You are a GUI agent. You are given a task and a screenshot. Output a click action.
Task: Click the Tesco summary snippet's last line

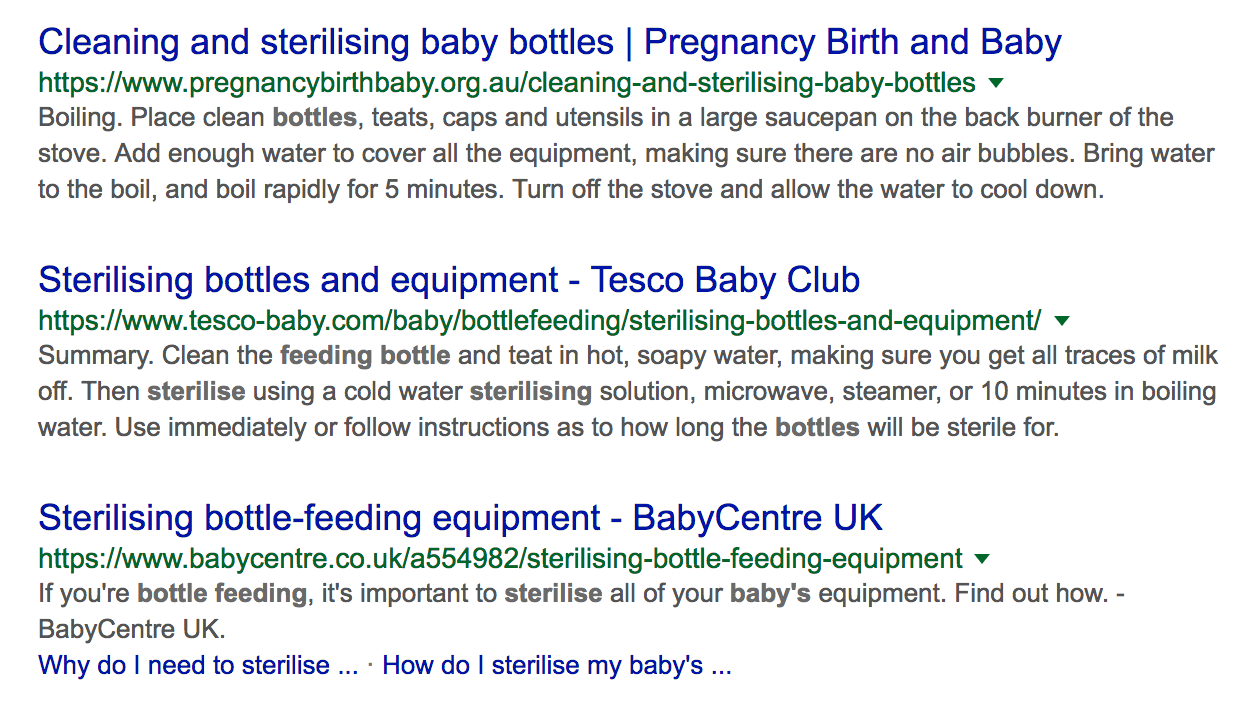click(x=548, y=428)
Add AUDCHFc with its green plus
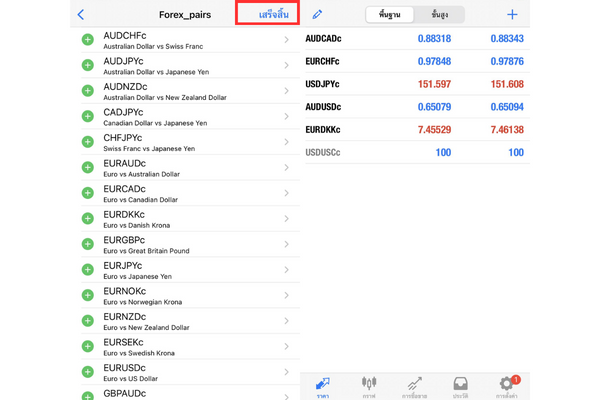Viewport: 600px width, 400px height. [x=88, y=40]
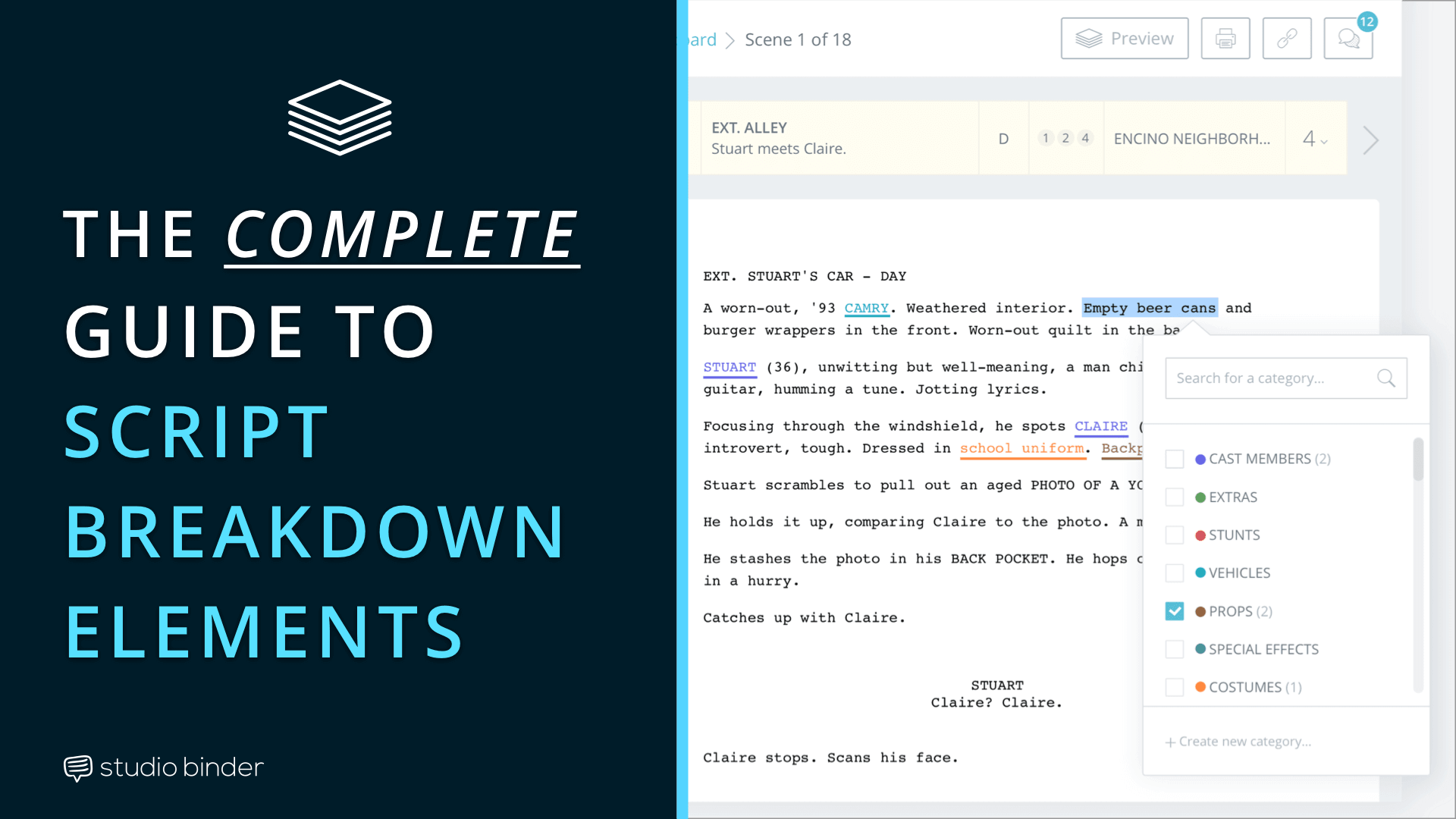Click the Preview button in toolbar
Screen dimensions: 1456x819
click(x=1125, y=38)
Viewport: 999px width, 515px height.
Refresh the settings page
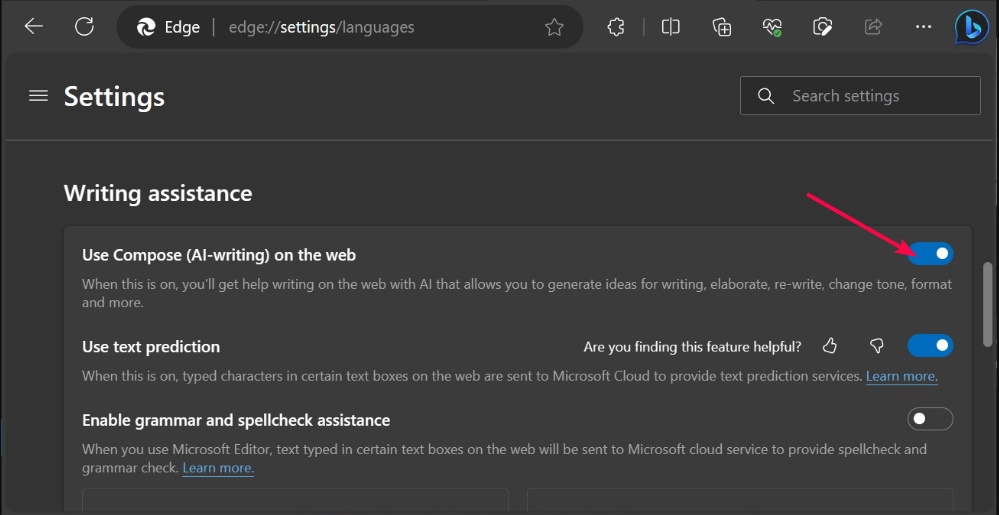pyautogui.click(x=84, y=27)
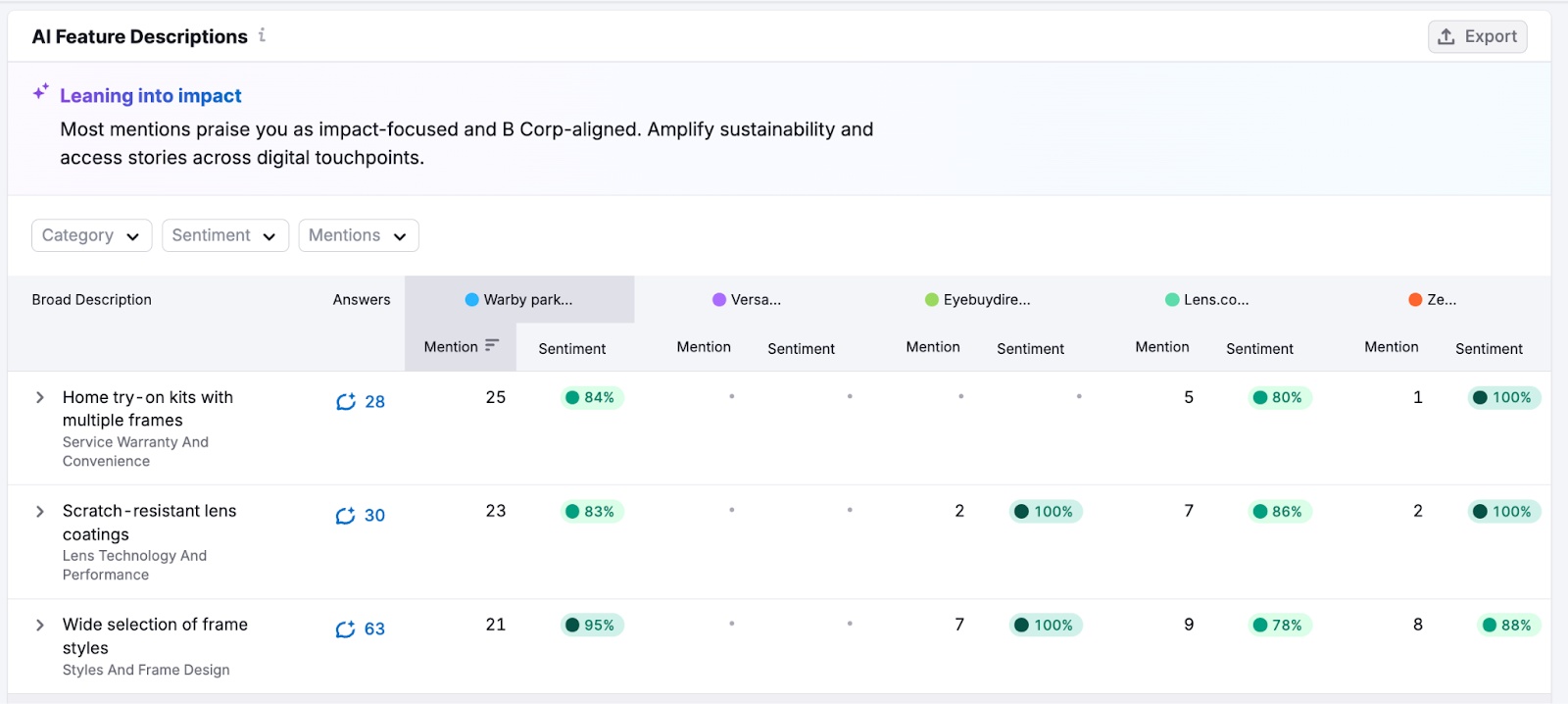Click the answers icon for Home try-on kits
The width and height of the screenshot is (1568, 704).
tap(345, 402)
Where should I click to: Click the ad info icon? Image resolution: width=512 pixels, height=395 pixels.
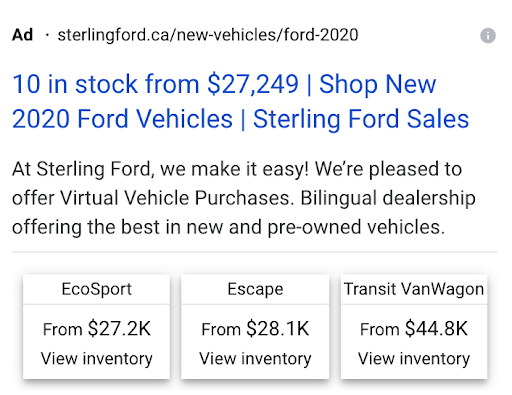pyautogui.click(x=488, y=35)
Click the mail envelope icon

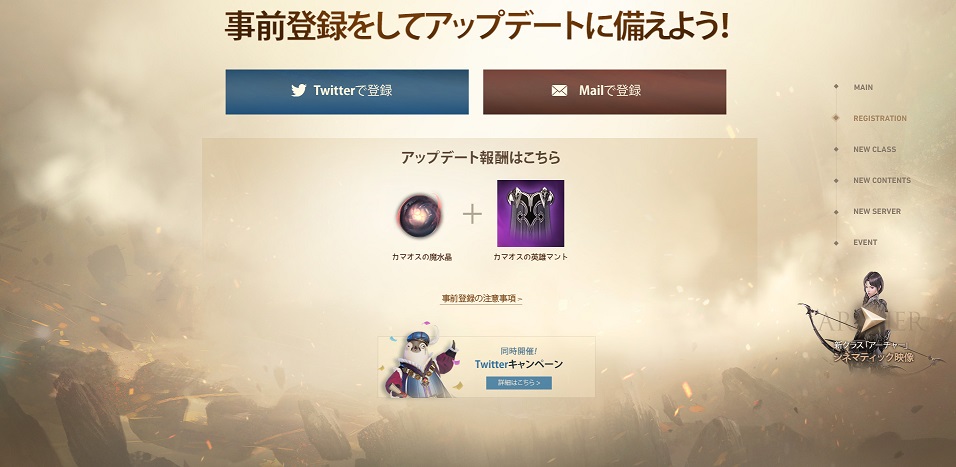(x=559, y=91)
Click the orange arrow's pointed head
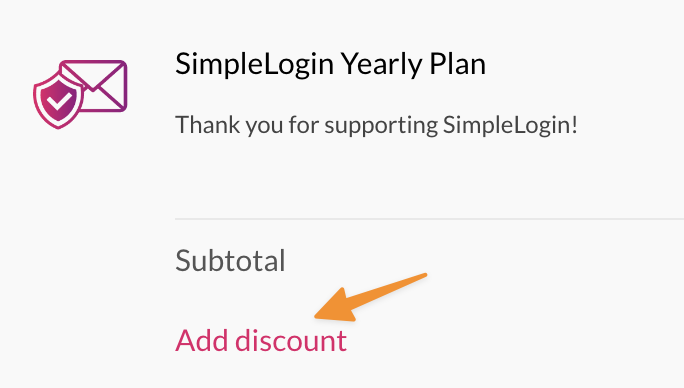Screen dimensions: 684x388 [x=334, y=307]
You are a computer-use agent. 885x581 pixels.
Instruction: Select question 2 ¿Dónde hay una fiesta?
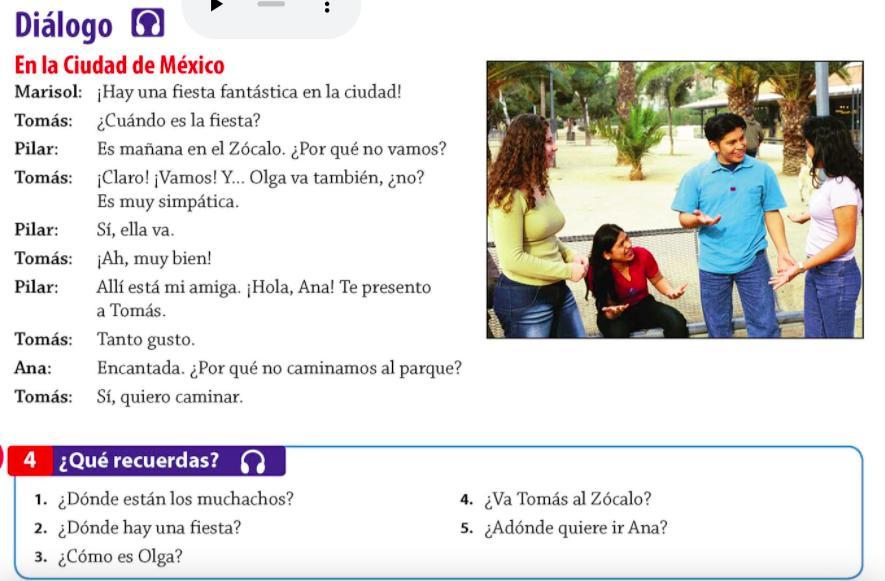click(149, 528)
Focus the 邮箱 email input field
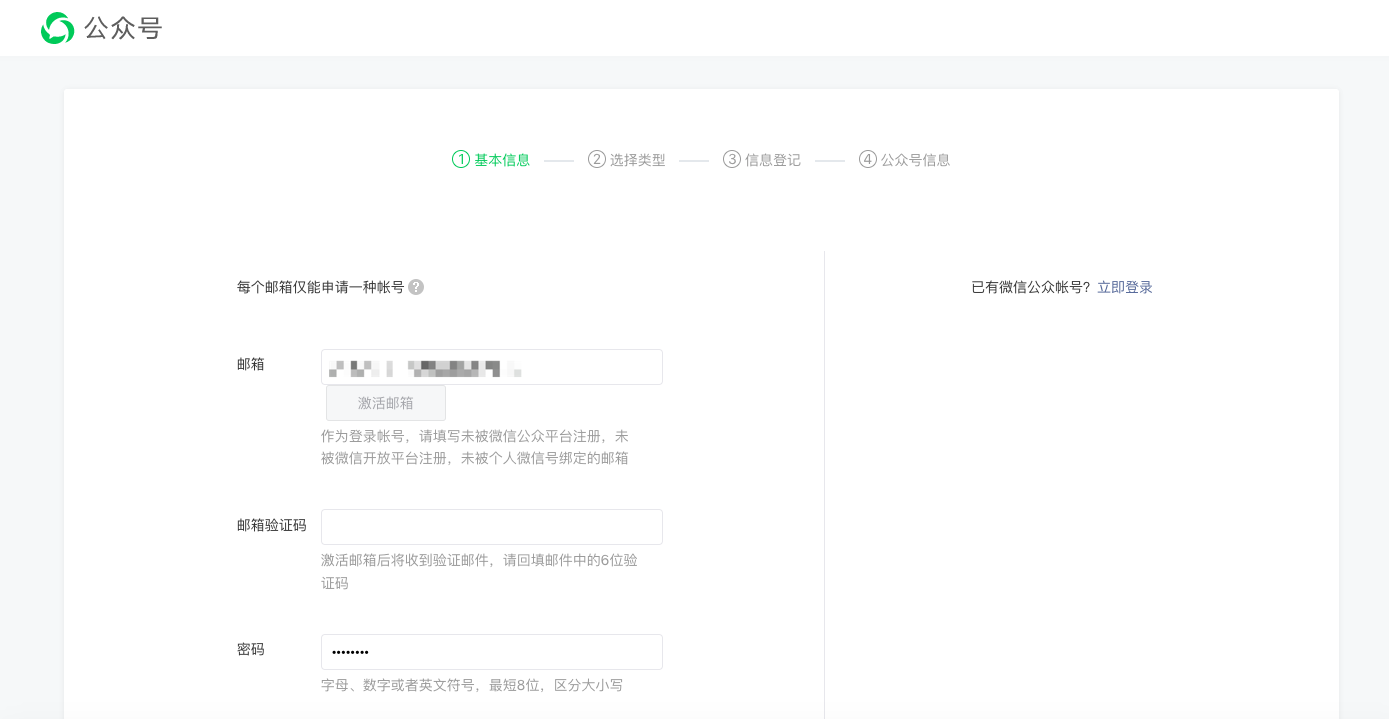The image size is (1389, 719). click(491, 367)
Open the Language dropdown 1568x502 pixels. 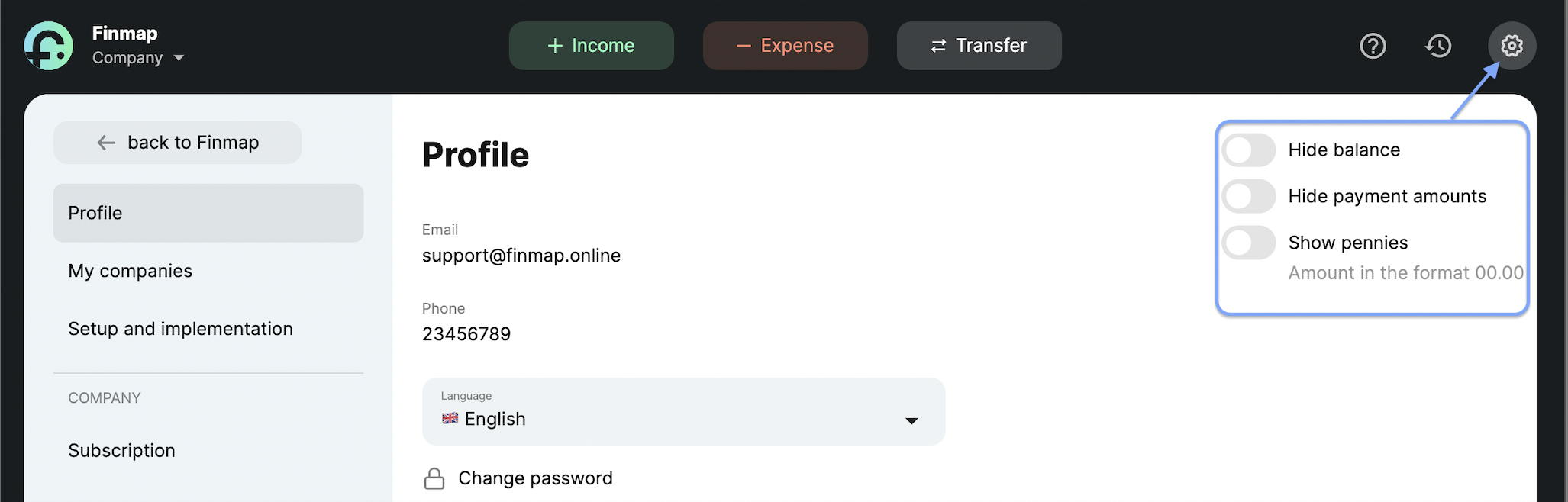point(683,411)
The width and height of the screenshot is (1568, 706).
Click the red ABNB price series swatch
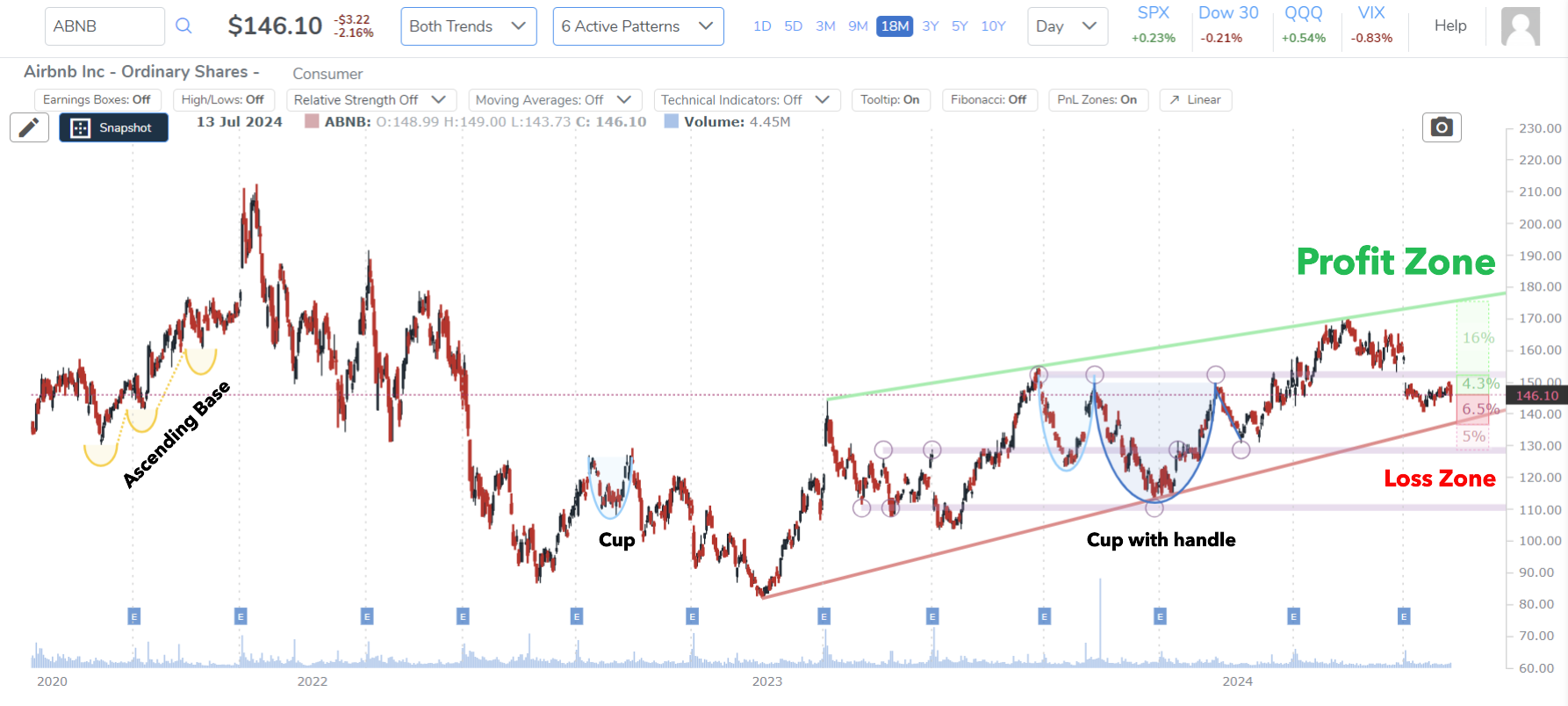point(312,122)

◆ ◆ ◆

> [WHAT IS REQUIRED] Those lines above that contain the string "agent" should be returned.

> [RESPONSE BELOW]
You are a GUI agent. You are given a task and a screenshot. Output a click action.
You are a computer-use agent. 885x581 pixels.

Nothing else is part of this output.